Between 200 and 300 children in the United States each year are diagnosed with a brain cancer called diffuse midline glioma (DMG). It’s the second most common primary, high-grade, pediatric brain tumor, and unfortunately, there are no effective treatment options for children with this cancer.
Alliance for Cancer Gene Therapy (ACGT) hopes to change the outlook for children diagnosed with DMG by helping fund a new, potentially groundbreaking, clinical trial featuring cell and gene therapy.
ACGT has awarded a multi-year grant to cell and gene therapy researcher Hideho Okada, MD, PhD, of the University of California San Francisco. Dr. Okada is the 63rd ACGT Research Fellow and joins a long list of pioneers working in cell and gene therapy research.
Cell and gene therapies harness the power of a patient’s immune system to eliminate cancer cells while minimizing damage to healthy tissue.
Dr. Okada has developed a cell and gene therapy – specifically, an engineered T-cell receptor therapy – to treat children with DMG. A phase 1 clinical trial of the new therapy is being supported through ACGT’s funding. For more information about this clinical trial, visit the U.S. National Library of Medicine’s clinical trials database.
How engineered T-cell receptors can treat diffuse midline glioma
Brain tumors are one of the most difficult types of cancer to treat. Surgery can be difficult depending on where the tumors are located on the brain, and the brain itself can be sensitive to therapies.

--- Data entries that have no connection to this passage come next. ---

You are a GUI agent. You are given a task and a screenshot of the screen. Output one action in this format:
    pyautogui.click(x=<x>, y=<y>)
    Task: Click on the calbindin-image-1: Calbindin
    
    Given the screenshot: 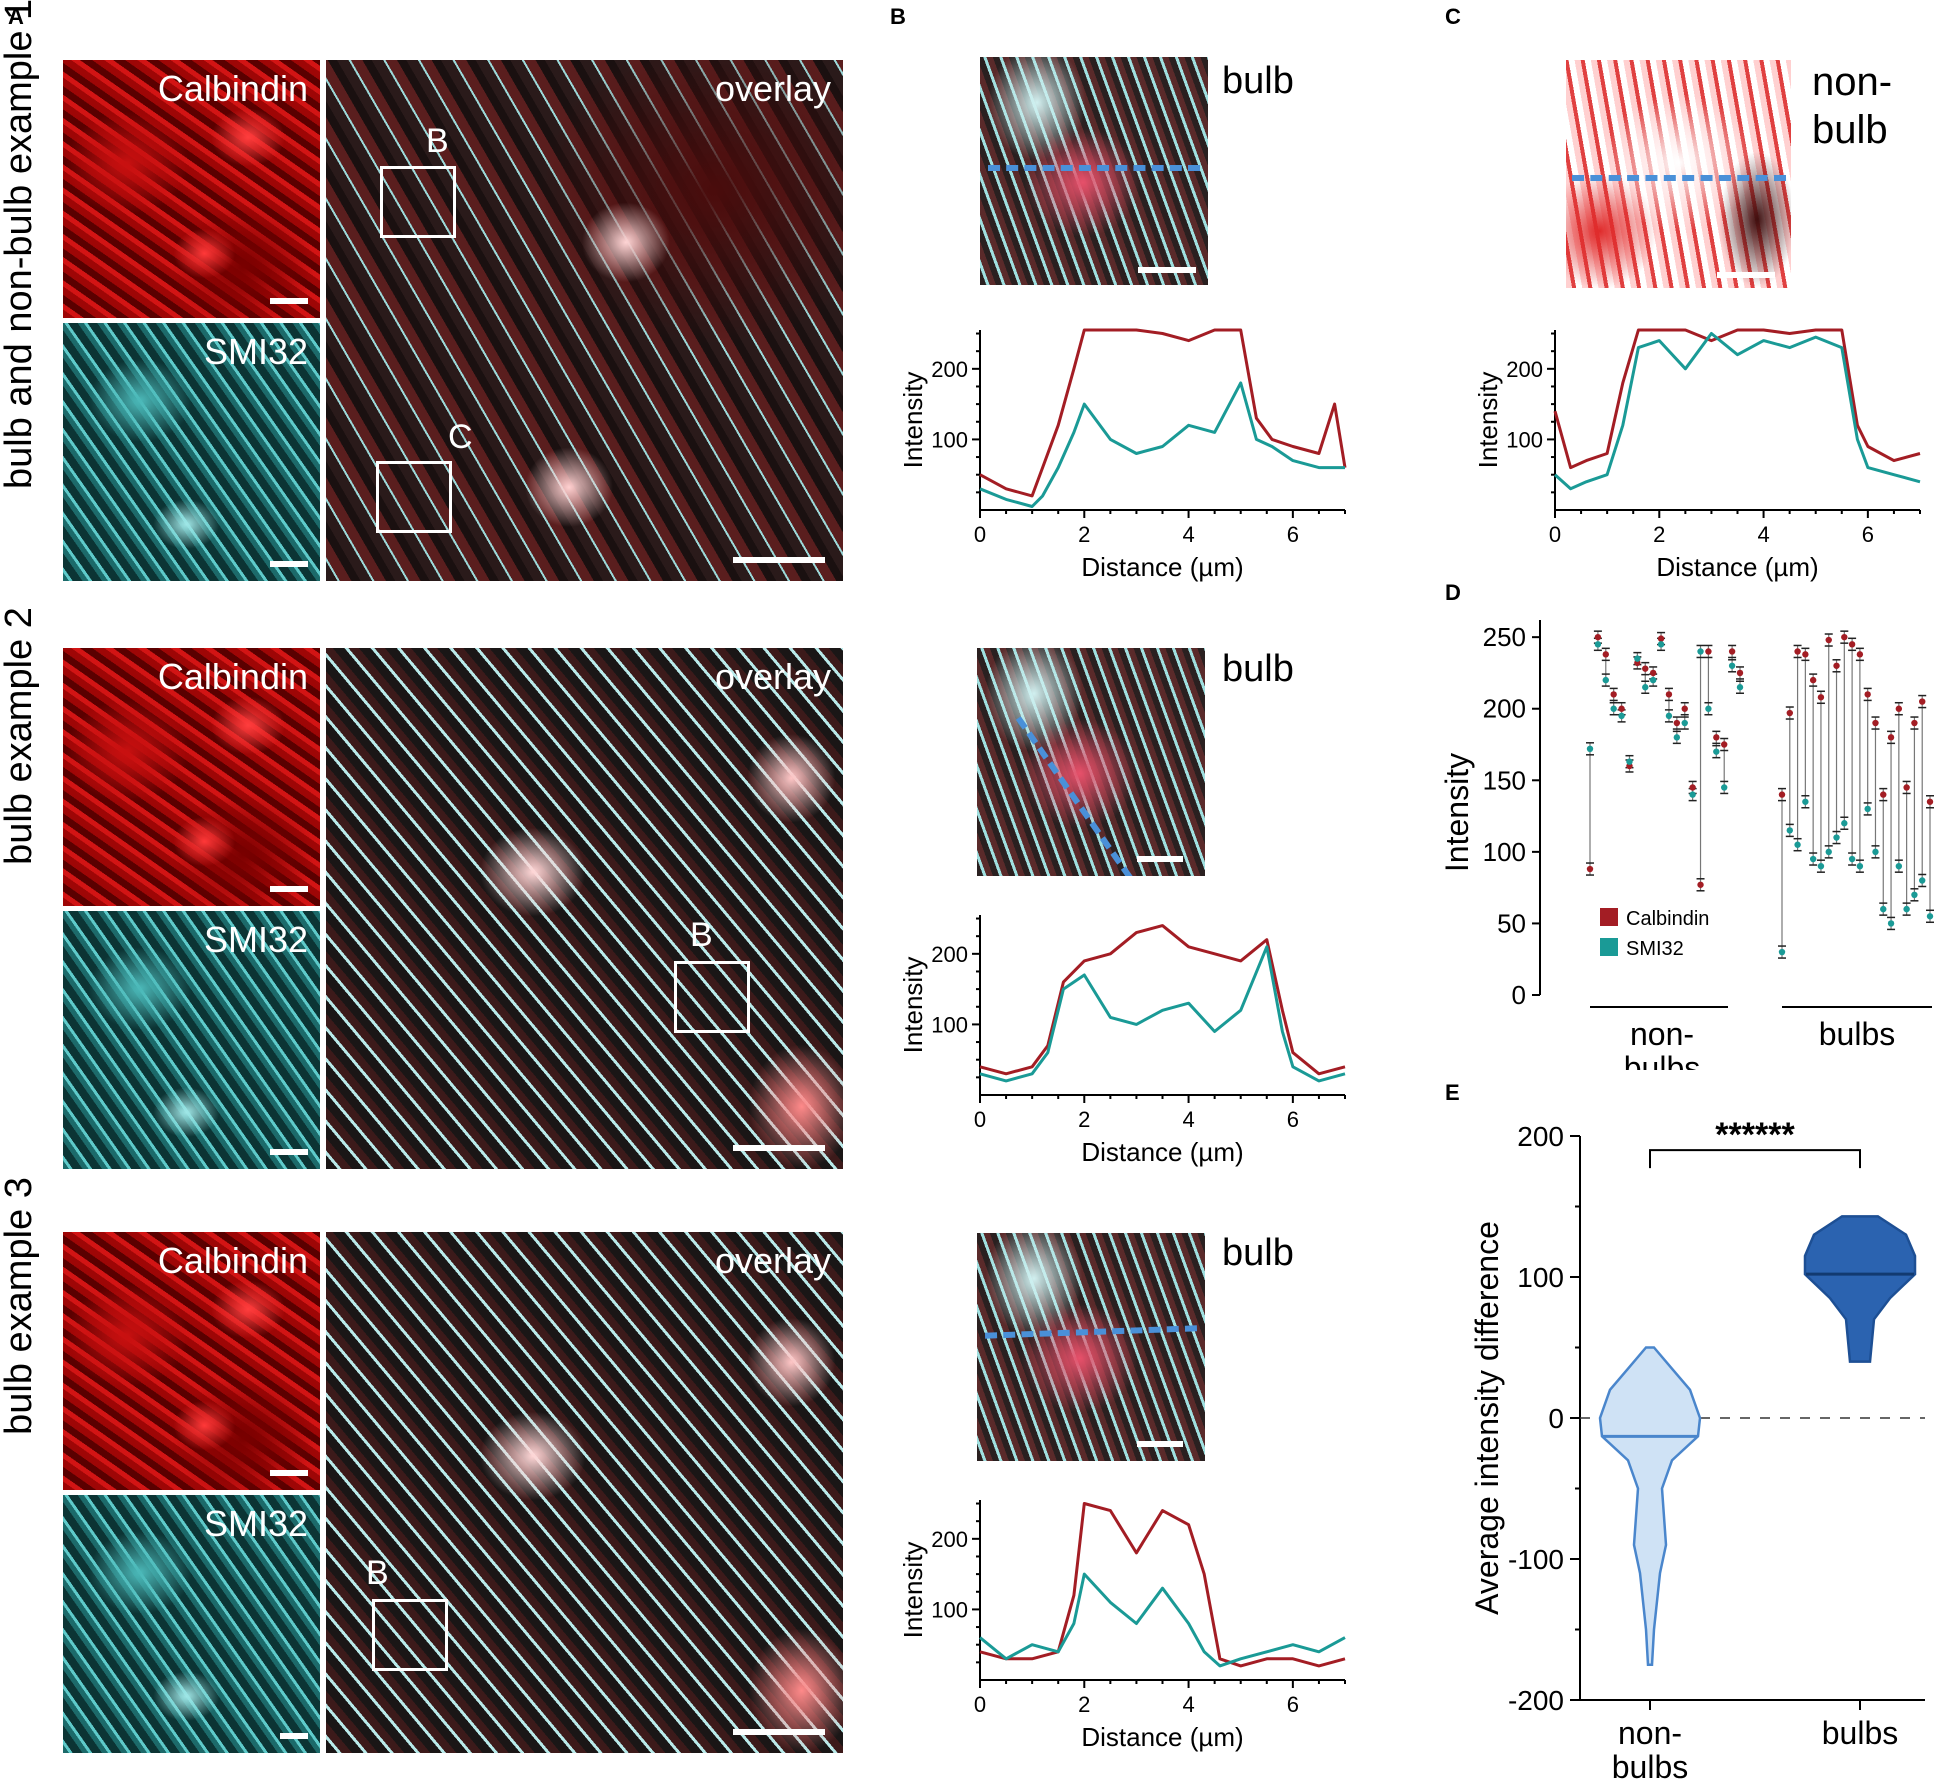 What is the action you would take?
    pyautogui.click(x=192, y=189)
     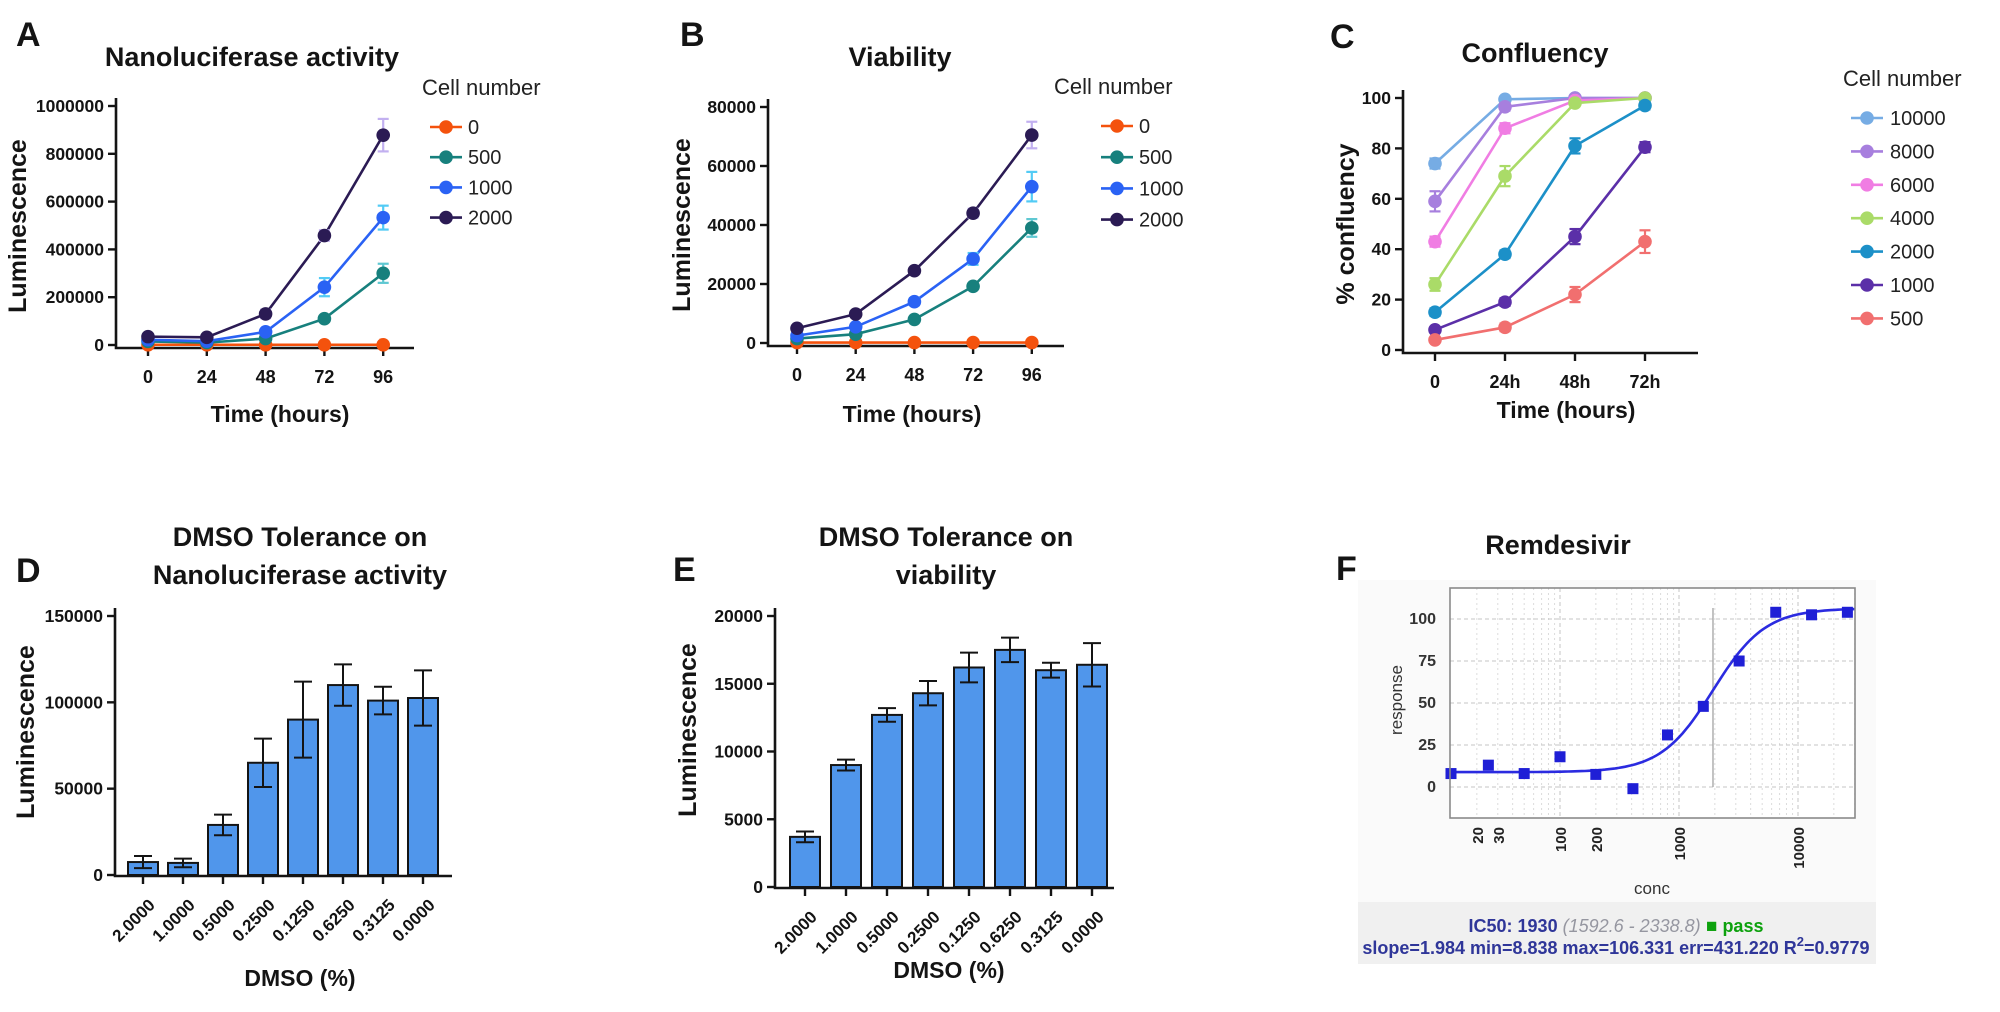 I want to click on chart-title: DMSO Tolerance on, so click(x=946, y=537).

“The brain is such a sensitive organ,” Dr. Okada said in an interview with ACGT. “Any additional immune response or inflammatory response, the brain may not tolerate it.”
Cancer cell and gene therapy is an emerging type of treatment that can train the immune system on how to look for and destroy cancer cells. One type of cell and gene therapy involves adding a receptor to T cells to help them find the proteins inside of cancer cells and activate an immune response to kill the tumor.
Dr. Okada’s engineered T-cell receptor therapy involves giving T cells a receptor to help them find specific proteins expressed by cancer cells. Some children with DMG have a mutated protein that is expressed by the tumor called H3.3K27M.
This protein is hidden inside of cancer cells, but fragments of the protein (peptides) rise to the surface flagging the cancer cells. Dr. Okada’s engineered T-cell receptor therapy can then help the patient’s T cells find the cancer cells and kill them.
If this therapy is successful in treating pediatric DMG, it can dramatically change the outlook for children diagnosed with this cancer.
““Every time I interact with patients, it naturally generates a sense of urgency. It’s like patients are the fuel and gasoline in our tank to make us run faster. The stakes are very high. It’s exciting, but at the same time we’re cautiously excited.” — Hideho Okada, MD, PhD
ACGT’s impact on cancer
ACGT’s hyperfocus on funding cancer cell and gene therapy research has resulted in groundbreaking clinical trials, FDA approvals, and inspiring patient survival stories. The ultimate goal is to transform how cancer is treated and create a future where cancer is no longer a deadly disease.
Dr. Okada said he applied for ACGT funding largely due to his past experience reviewing research grant applications. He saw ACGT as a valuable non-profit organization due to its commitment to funding and supporting the best projects focused on cell and gene therapy for brain cancer.
“That was an inspiring experience as a scientist looking at applications and the funding selection system,” he said, noting that the first step of his project is to show the therapy is safe for patients.